## Prompt
Search the records below for "agent" and copy every line it turns up in.

## Dataset excerpts
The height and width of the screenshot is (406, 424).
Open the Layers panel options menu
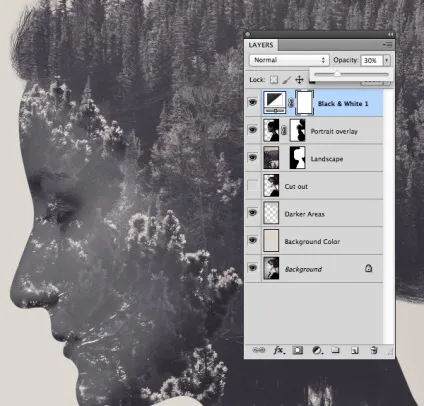point(388,44)
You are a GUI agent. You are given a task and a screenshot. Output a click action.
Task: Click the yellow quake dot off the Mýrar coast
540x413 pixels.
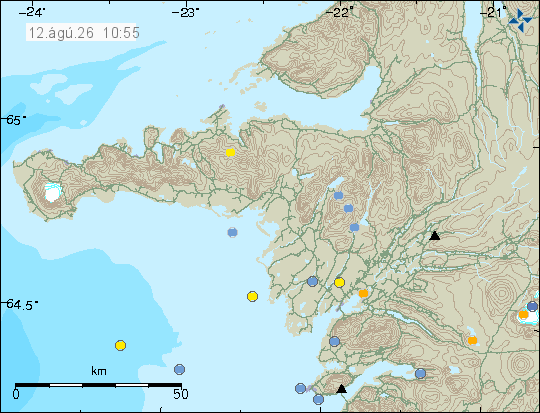pos(252,297)
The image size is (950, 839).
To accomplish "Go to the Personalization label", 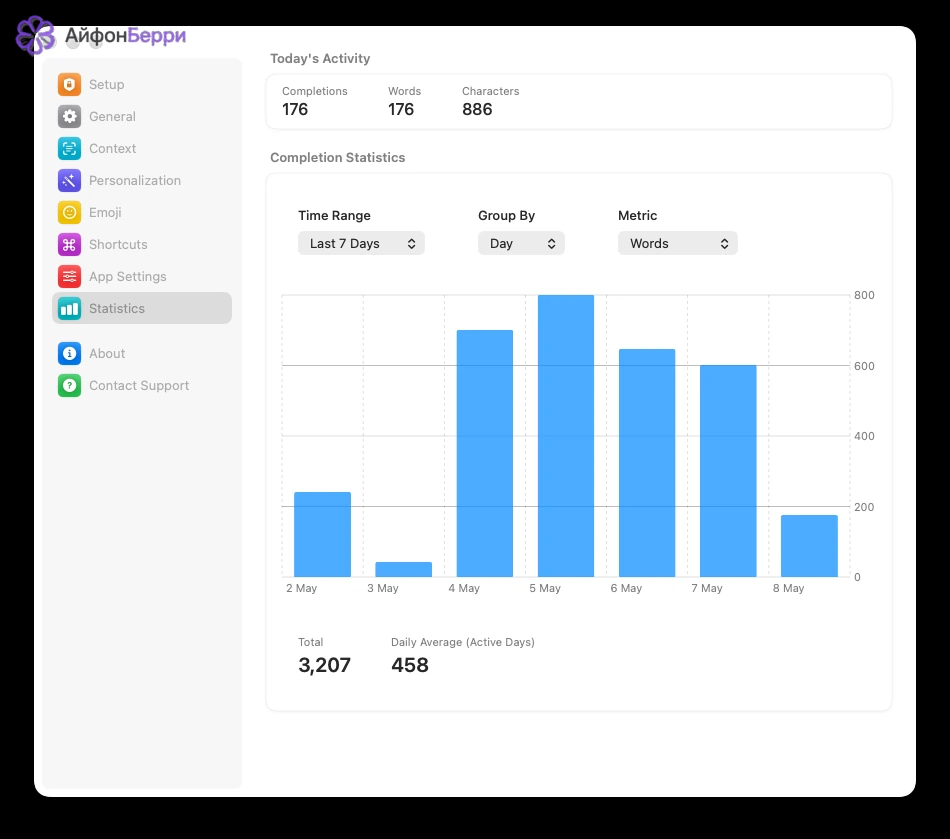I will click(x=135, y=181).
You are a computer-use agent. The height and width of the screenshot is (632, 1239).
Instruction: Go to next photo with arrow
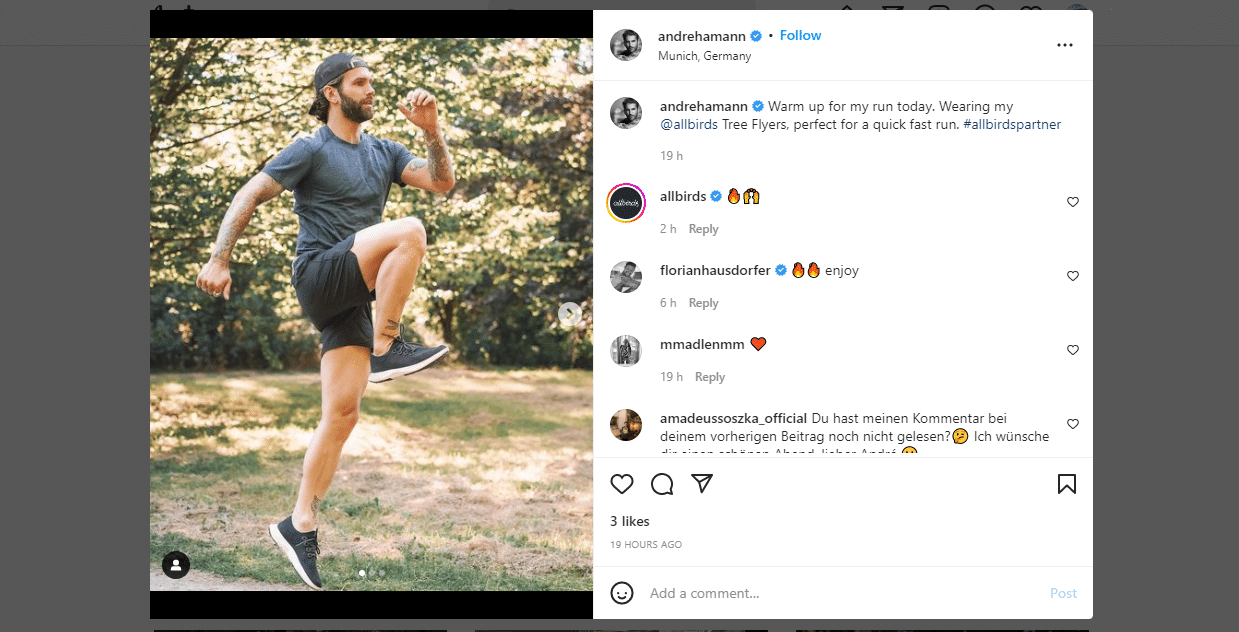tap(569, 314)
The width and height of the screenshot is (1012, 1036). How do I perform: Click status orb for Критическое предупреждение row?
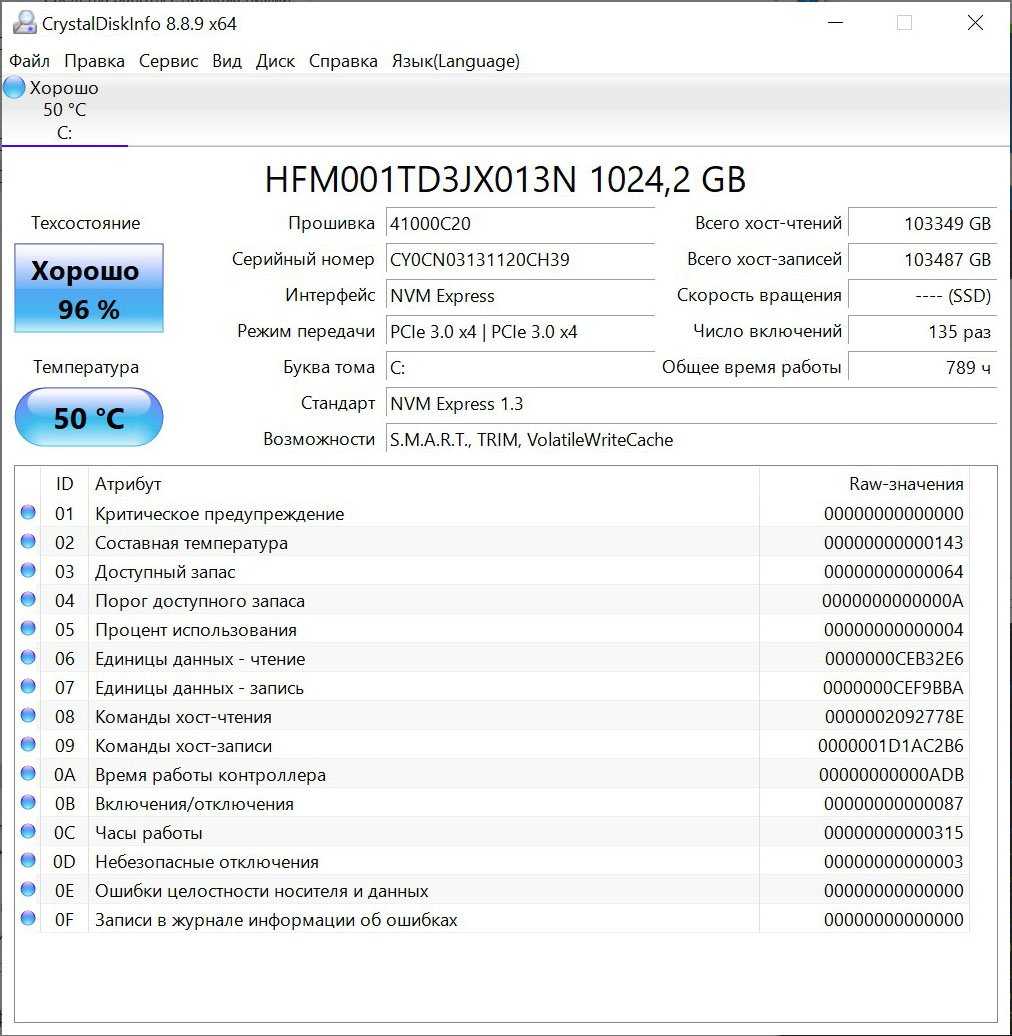pos(28,513)
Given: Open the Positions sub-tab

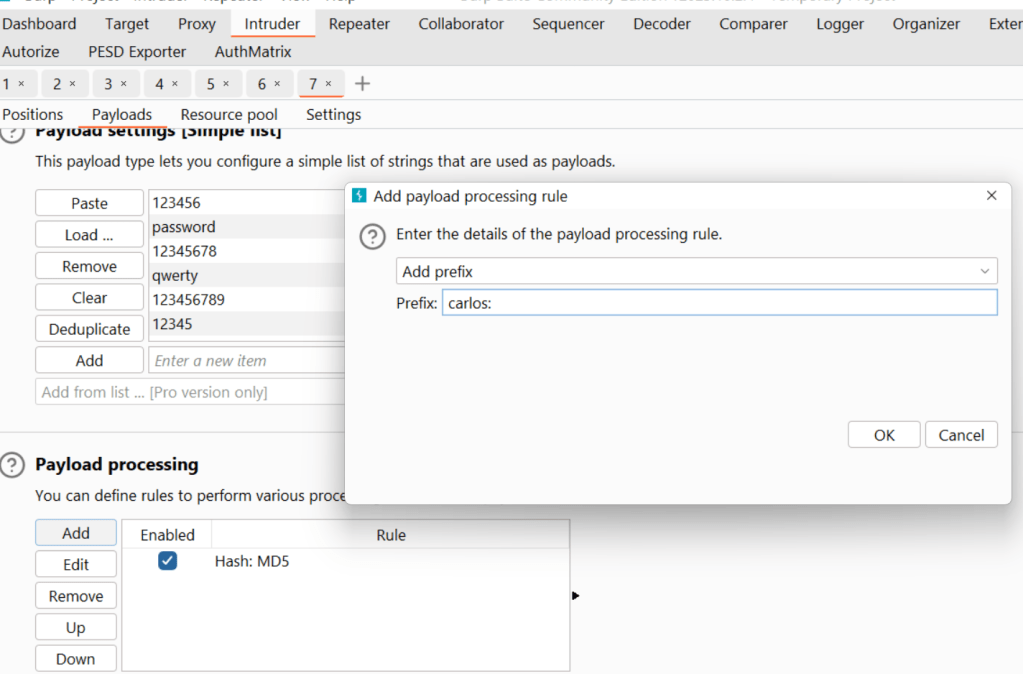Looking at the screenshot, I should pos(33,115).
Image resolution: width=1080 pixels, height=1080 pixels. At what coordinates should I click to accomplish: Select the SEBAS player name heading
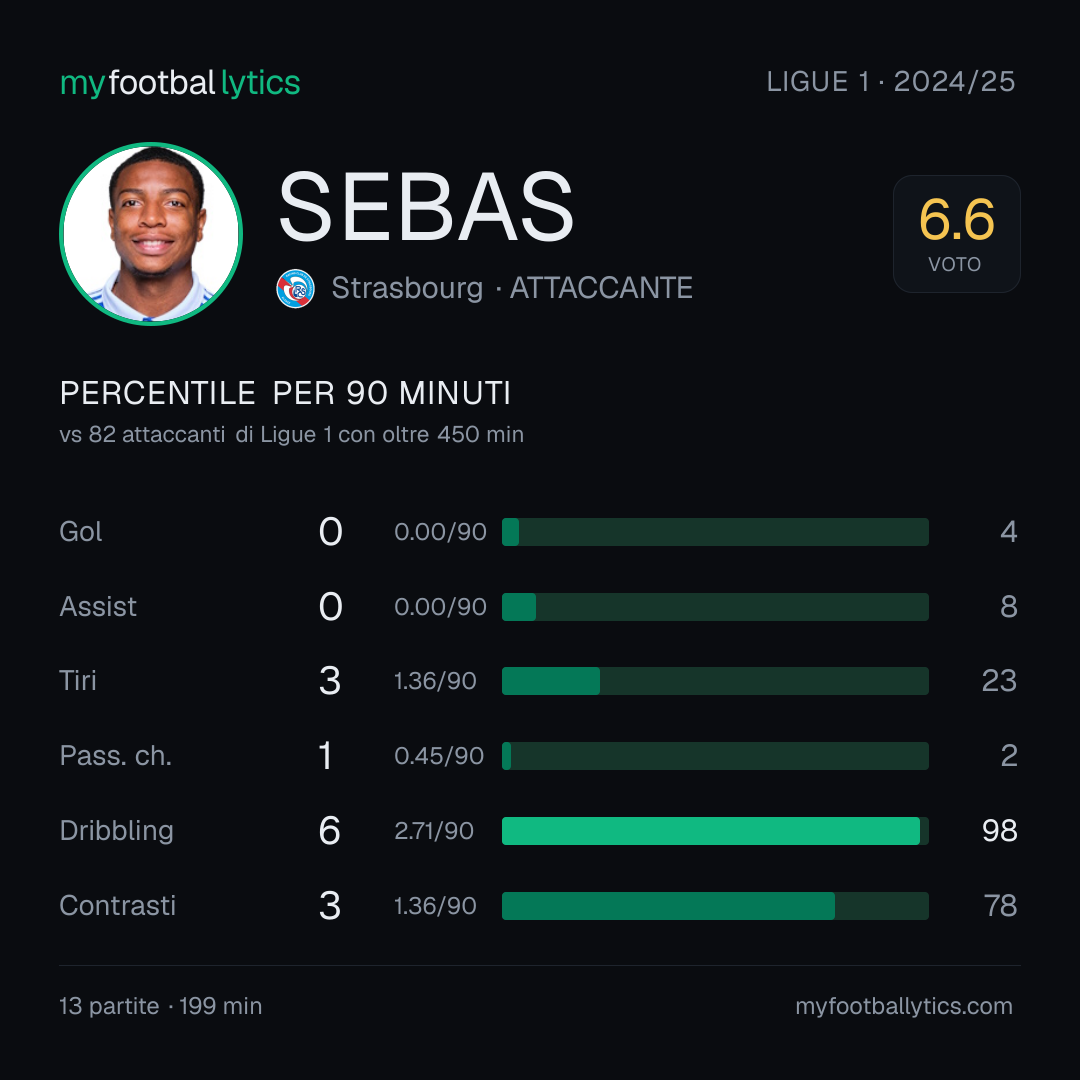(x=426, y=207)
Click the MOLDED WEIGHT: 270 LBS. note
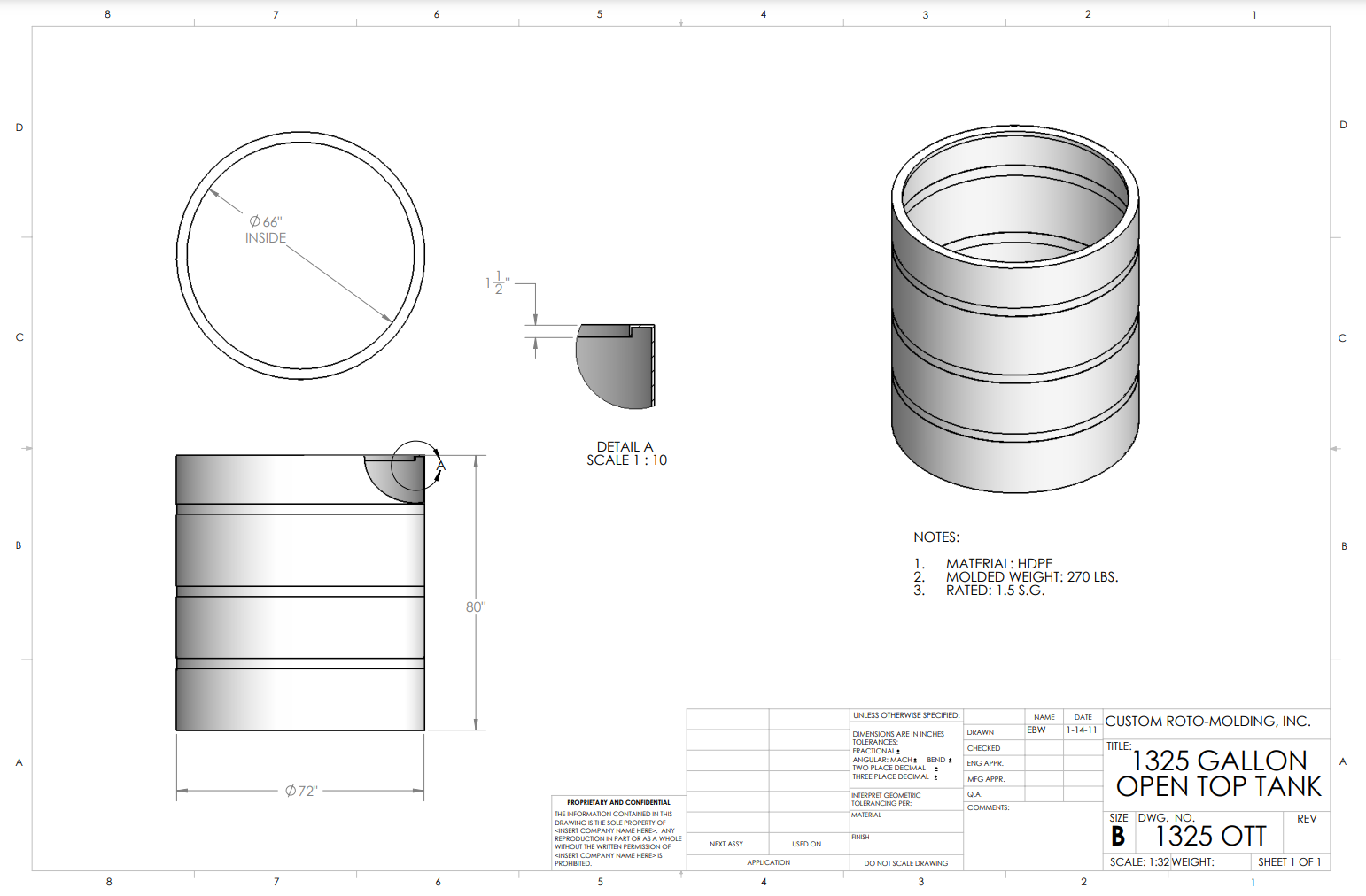 coord(1031,577)
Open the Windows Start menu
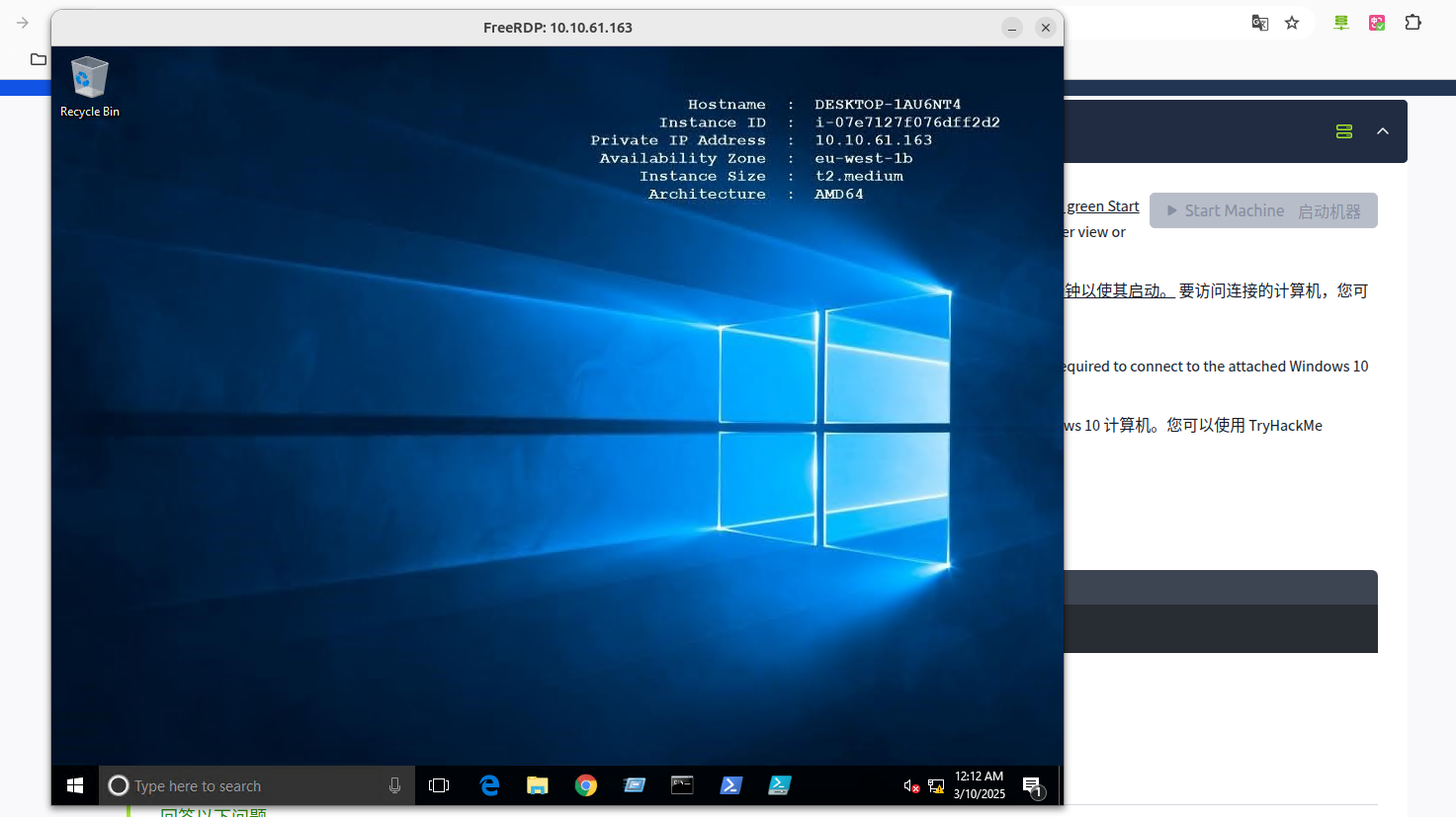The height and width of the screenshot is (817, 1456). click(x=75, y=785)
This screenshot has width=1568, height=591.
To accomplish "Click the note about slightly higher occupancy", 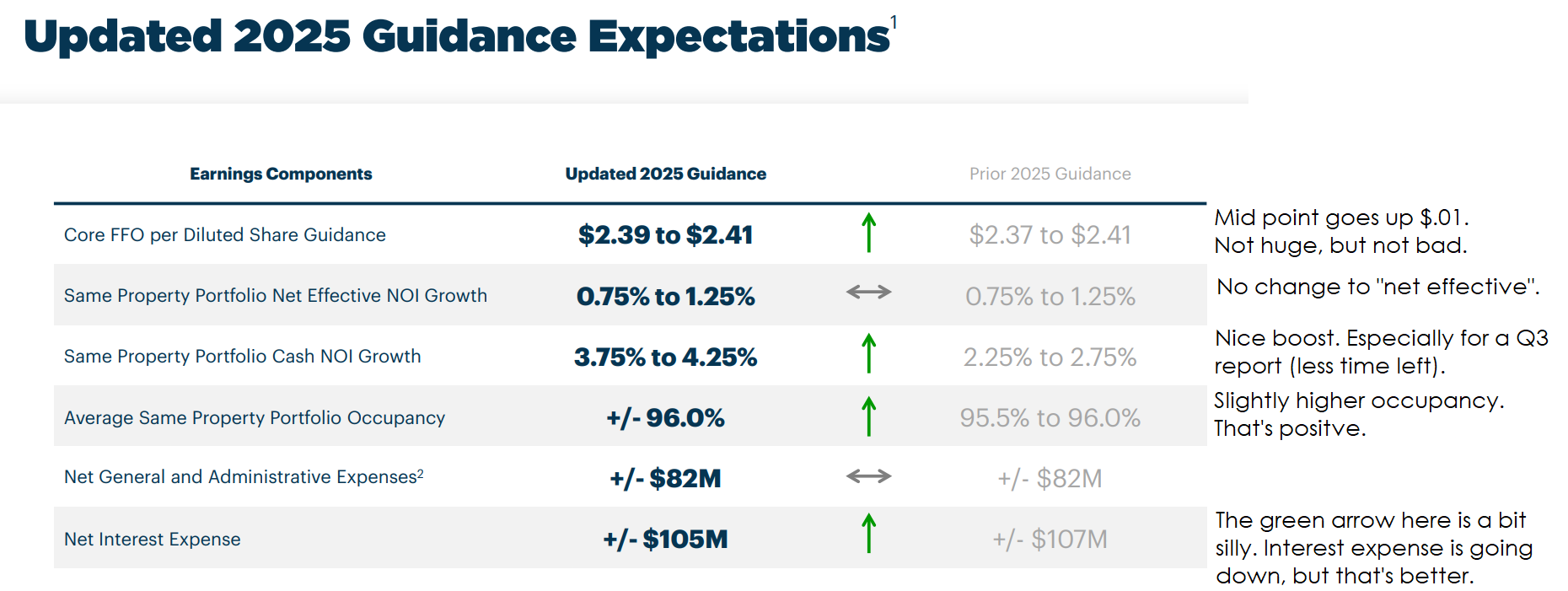I will point(1358,401).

## Output
You are a GUI agent. You are given a task and a screenshot. Output a click action.
You are a computer-use agent. The height and width of the screenshot is (632, 1239).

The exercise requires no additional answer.